The Bishop of Maidstone is an episcopal title used by a suffragan bishop of the Church of England Diocese of Canterbury, in the Province of Canterbury, England. The title takes its name after the county town of Maidstone in Kent.

Canterbury suffragan
Until 2009, the suffragan Bishop of Maidstone had a similar, though subordinate, role to that of the Bishop of Dover: to assist the diocesan bishop (the Archbishop of Canterbury) in the episcopal leadership of the Diocese of Canterbury.

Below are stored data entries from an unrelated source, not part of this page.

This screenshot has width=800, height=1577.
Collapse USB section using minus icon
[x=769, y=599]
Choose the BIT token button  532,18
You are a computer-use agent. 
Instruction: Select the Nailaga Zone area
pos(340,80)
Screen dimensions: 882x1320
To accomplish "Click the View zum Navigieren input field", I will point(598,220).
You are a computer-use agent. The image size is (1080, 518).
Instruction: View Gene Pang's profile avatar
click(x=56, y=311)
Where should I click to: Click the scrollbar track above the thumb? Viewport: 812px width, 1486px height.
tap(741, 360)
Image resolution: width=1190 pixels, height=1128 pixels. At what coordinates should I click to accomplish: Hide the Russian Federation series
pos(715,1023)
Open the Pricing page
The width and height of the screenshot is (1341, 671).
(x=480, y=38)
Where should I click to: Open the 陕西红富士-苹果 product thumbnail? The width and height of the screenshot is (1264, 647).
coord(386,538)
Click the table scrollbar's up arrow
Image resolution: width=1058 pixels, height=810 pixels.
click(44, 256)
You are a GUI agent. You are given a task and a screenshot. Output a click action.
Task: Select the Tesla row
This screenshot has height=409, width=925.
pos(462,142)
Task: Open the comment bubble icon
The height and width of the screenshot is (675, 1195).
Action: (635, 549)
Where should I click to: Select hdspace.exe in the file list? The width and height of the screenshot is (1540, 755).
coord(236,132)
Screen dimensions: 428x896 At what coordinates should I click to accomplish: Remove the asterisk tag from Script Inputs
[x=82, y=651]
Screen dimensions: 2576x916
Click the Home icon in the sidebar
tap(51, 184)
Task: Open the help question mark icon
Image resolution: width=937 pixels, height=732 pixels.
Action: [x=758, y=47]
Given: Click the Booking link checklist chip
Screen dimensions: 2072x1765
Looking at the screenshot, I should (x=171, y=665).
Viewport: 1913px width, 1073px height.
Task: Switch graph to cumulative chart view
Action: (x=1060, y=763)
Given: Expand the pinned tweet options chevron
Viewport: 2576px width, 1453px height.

It was decided at the diocesan synod of November 2010 that a new bishop would not be appointed; rather the Archdeaconry of Ashford was erected.

"Headship" bishop
On 4 December 2014, it was announced that the see of Maidstone would be filled again in order to provide alternative episcopal oversight for particular members of the Church of England who take a conservative evangelical view on male "headship". On 23 September 2015, Rod Thomas was consecrated Bishop of Maidstone.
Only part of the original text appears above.